Sierra Leone’s ambassador to the UN, Allieu Ibrahim Kanu said that film was an accurate description of what happened in Liberia and Sierra Leone. “It brought back terrible memories of what happened in my country,” he said referring to the civil war that lasted from 1991-2002, killing tens of thousands and displacing over 2 million people. A former child soldier in Sudan, Emmanuel Jal, saw his own past in the images. “It is raw and it is not hollywoodized,” he said. Jal, now a renowned musician, thanked Sauvaire for his work. “You have done an amazing thing,” he said. 

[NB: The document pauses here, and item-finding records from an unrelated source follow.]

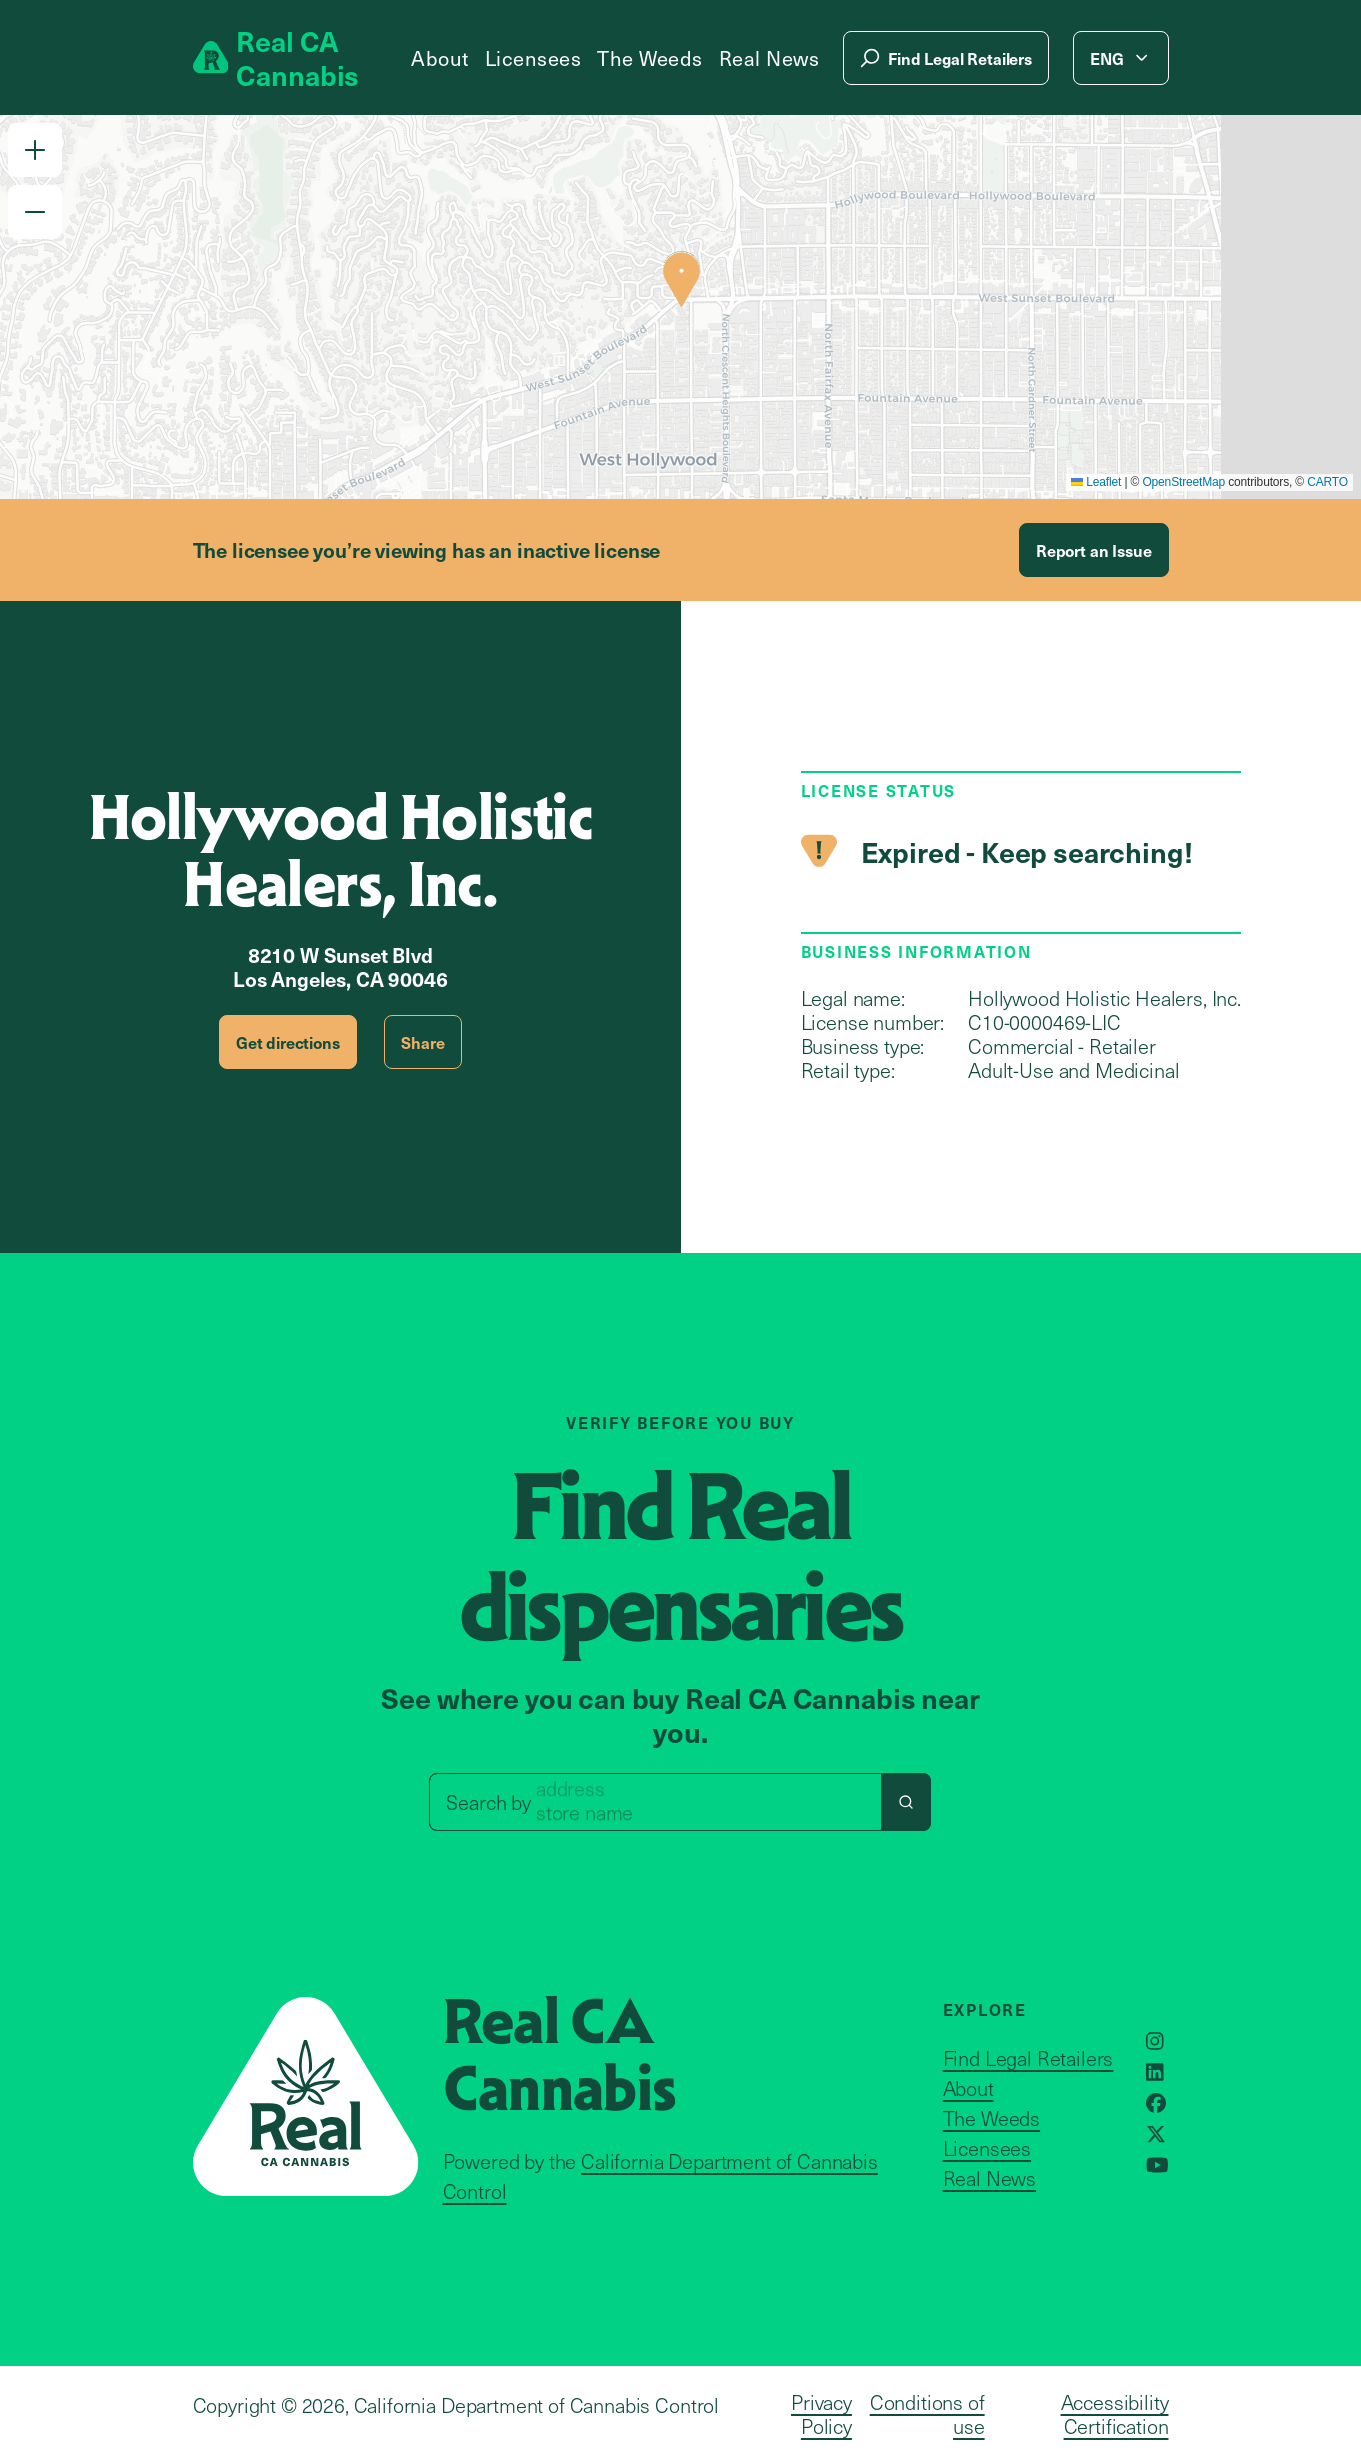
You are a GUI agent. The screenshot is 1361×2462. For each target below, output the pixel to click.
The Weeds (650, 58)
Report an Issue (1094, 550)
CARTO (1327, 482)
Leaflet (1096, 482)
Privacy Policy (821, 2414)
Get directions (288, 1042)
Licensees (533, 58)
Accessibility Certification (1115, 2414)
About (440, 58)
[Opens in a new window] (1155, 2041)
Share (422, 1042)
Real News (769, 58)
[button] (35, 150)
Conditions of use (927, 2414)
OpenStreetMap (1183, 482)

The French director spent one year in Liberia looking for children who had been forced to fight. He found many and picked 15 to act in his film. However, his business with the actors did not conclude after the movie. 

 

“I could not leave Liberia,” he said. “I felt very close to it.” Sauvaire has set up a foundation for the 15 boys who acted in the film to provide for their education and general wellbeing. The UN Special Representative on Children and Armed Conflict, Radhika Coomaraswamy, who chaired the panel discussion that followed the movie, noted that the "Children have been victimized and forced to become perpetrators.” 

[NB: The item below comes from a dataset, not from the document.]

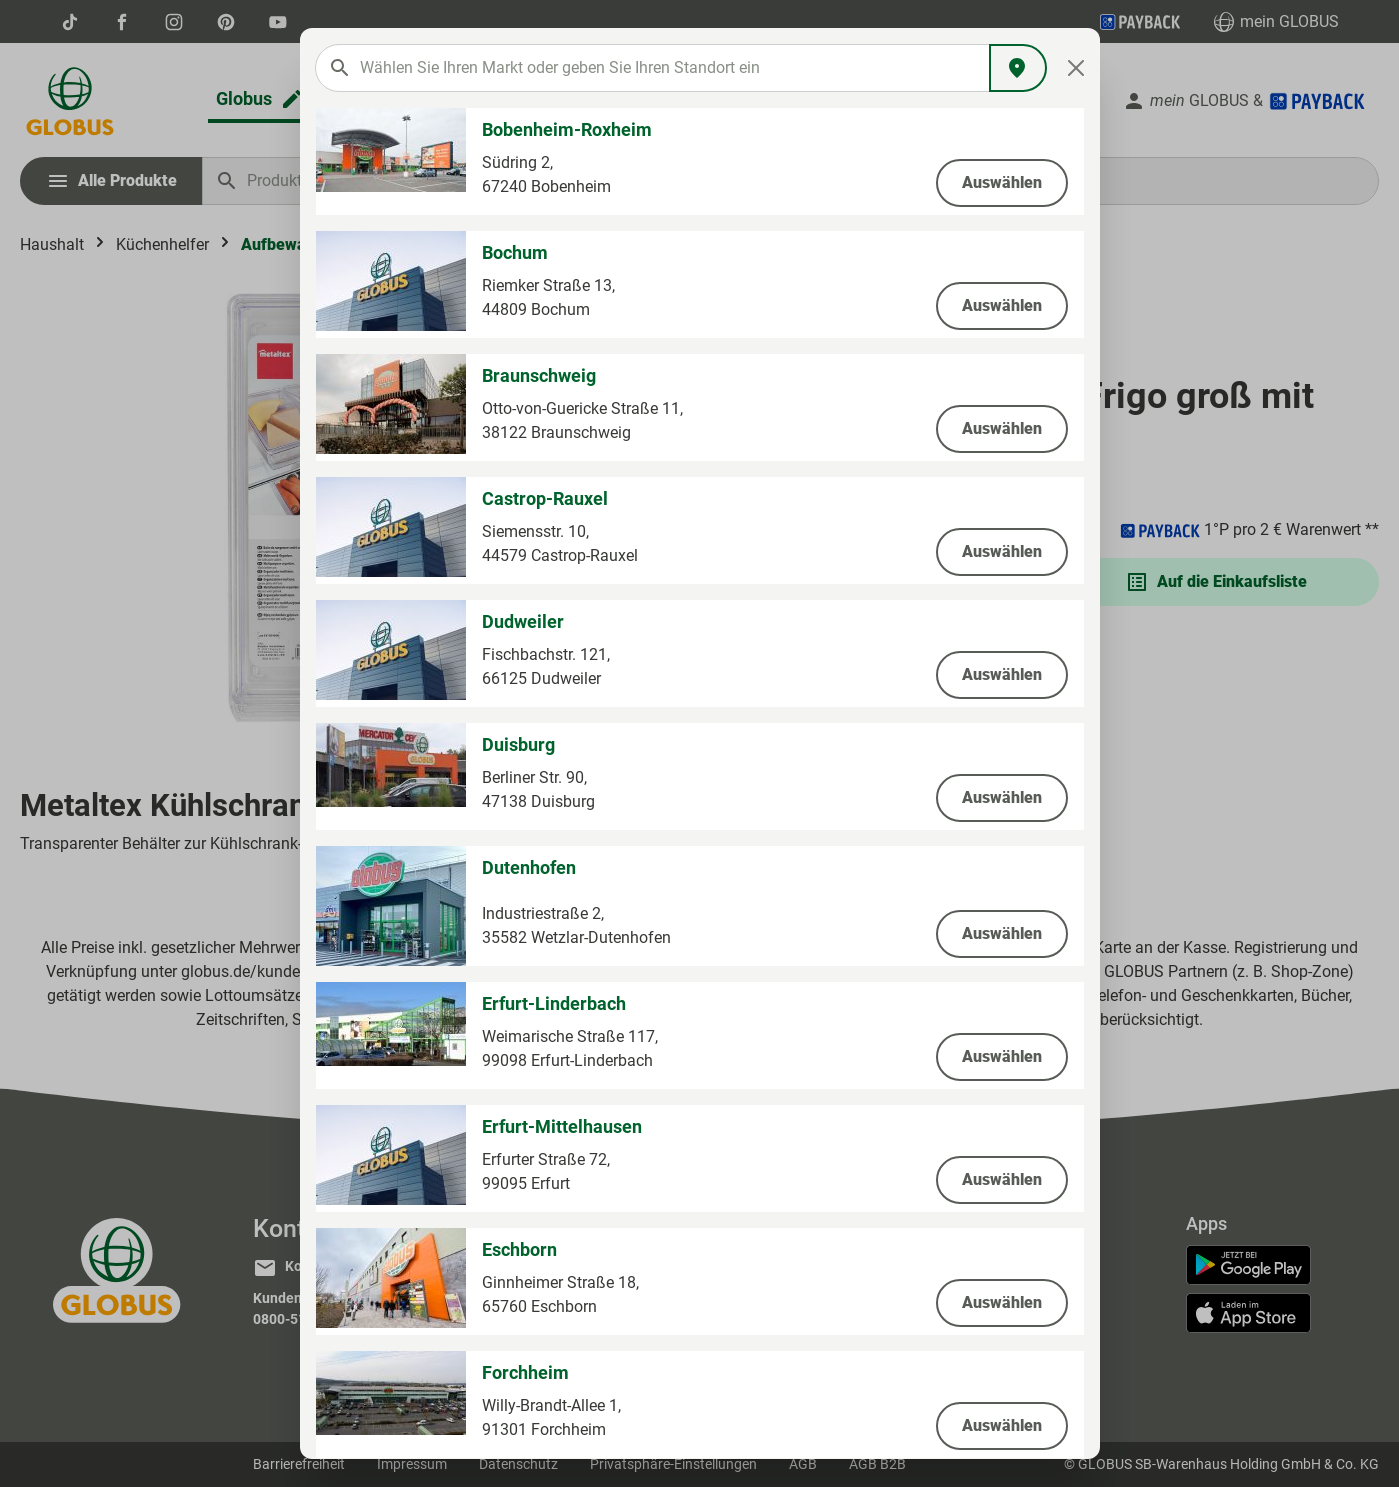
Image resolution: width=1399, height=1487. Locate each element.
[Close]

"Those children should be considered primarily as victims,” stressed Jean Maurice Ripert, the French ambassador to the UN. France has been very active in enhancing the protection of children in armed conflicts.  In 2005 it pushed for a Security Council resolution that condemned the recruitment and use of child soldiers by parties to armed conflict and called for monitoring and reporting mechanism. 

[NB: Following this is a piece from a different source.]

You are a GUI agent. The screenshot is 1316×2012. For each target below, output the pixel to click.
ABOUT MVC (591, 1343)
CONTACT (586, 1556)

This week the Security Council issued a presidential statement reiterating its condemnation of “recruitment and use of children in armed conflict, and of their killing, maiming, abduction, rape and other sexual violence against them.”

 

The representative of the United States noted that the use of child soldiers persisted in many countries, including Burma, Sri Lanka, where the rebel Tamil Tigers recruited. In her statement to the Council, Coomaraswamy called for targeted measures against 16 persistent violators.

 

Stephen Rapp, the chief prosecutor of the Special Court of Sierra Leone (SCSL), said the film served to “bring art in the service of justice- a truly important alliance.” Rapp himself has played a pioneering role in the securing justice for the child soldiers.  The Special Court is the first court to put on trial persons most responsible for the conscription, recruitment and use of child soldiers in Sierra Leone’s civil war.  

 

The SCSL has issued 13 indictments and three convictions for the crime. Rapp pointed out that these were the first convictions of the crime in the history of international criminal law. The International Criminal Court at The Hague is following SCSL’s lead and has indicted Thomas Lubanga, the leader of the armed militia in the northeastern Democratic Republic of Congo for the recruitment of child soldiers- among various other charges.  Liberia’s UN ambassador Nathaniel Barnes emphasized that while justice should run its course, the efforts to protect child soldiers had to be "proactive rather than reactive." According to the ambassador one preventive measure was to stop the proliferation of small arms and light weapons. 

 

“The real WMDs (Weapons of Mass Destruction) are small arms and light weapons,” he said. “They are plentiful, cheap and effective killing machines”. Kanu also called for more support and assistance from the international community to rehabilitate the child soldiers.  The ambassador noted that former child soldiers who had never been to school were still roaming the streets of Freetown- this time without their guns and no skills to find work.  “The fundamental pillow for development is education," he said. “They are potential soldiers in another conflict-unemployment”.